The Kubernetes Ingress Concept and Ingress Controller (Part 1)

#kubernetes #ingress #devops #apache

After the hard work of packaging your services into the container, the format is complete, and you've successfully deployed them to a Kubernetes cluster, you still have the task of exposing those services beyond the cluster for external consumption. In this post, let's cover the ingress mechanism that Kubernetes and its community provides.

Overview

Services running in a Kubernetes cluster are by default isolated from the attention of any potential clients that exist outside the cluster. This is great for those services that don't need to be exposed beyond the edge of the cluster, but quite often most services are designed to be consumed by external clients. So given what we know about the makeup of services running in the cluster, how can we make them consumable by external clients? Can we use Kubernetes Service API for it?

The limitations of the Kubernetes Service

The service API can handle ingresses services running in a Kubernetes cluster, but there are some limitations with it.
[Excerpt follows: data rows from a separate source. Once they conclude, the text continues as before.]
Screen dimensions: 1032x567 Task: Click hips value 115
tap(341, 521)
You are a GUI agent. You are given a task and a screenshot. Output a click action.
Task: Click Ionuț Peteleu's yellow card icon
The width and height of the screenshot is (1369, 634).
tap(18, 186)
Firstly, if our cluster is deployed on‑premise, then we will probably be forced to expose service objects using the NodePort type. And if we want to load balance service requests over the cluster's nodes, then we'd need to manually configure an external load balancer and cope with the operational overhead of cluster node failures and IP address changes. We might also have to endure some additional latency due to the various network hops as traffic arrives at the node is routed to the service's cluster IP before being forwarded to a Pod that may be running on a different node.

In addition, client IP addresses are lost in the routing exercise unless the external traffic policy is set to local. That might work for us, but it would immediately remove one of the benefits of the service API implementation, which is to load balance ingress traffic across each of the service's endpoints.

If you use the load balancer type in a public cloud setting, a cloud provider load balancer will get created for each different service. This may be enjoyable in some circumstances. But if you have lots of services, the ongoing costs could increase substantially.

Finally, the service API has a fairly limited scope of function when it comes to traffic routing. It functions Layer 4 of the OSI model. But what if we want to route traffic based on layer 7? What if we want to implement host or path‑based routing? This is not possible with the service API. For these reasons, Kubernetes has an ingress API that specifically caters to HTTP‑based ingress.

Limitations of the Service API:

Manual configuration of load balancer when using NodePort type.

Potential latency due to the network hops introduced by kuby-proxy.

A load balancer per service can quickly escalate operational costs.

The Service API cannot cater to advanced ingress traffic patterns.

What does Ingress mean?

When we talk about ingress, if you looked up the dictionary definition of ingress, it will say something like this. It's the act of going in or entering or having the right to enter.

Now that's a generalized definition, so what does it mean in the context of a Kubernetes cluster? Building on the dictionary definition, we can say that ingress is about enabling traffic. More specifically, it's about opening a Kubernetes cluster up to receive external application client traffic. But that's not all. It's also about traffic routing. It's one thing to allow traffic into the cluster, but it needs to get to its intended destination, and ingress is about defining the routes that the traffic should take to get to the appropriate backend service.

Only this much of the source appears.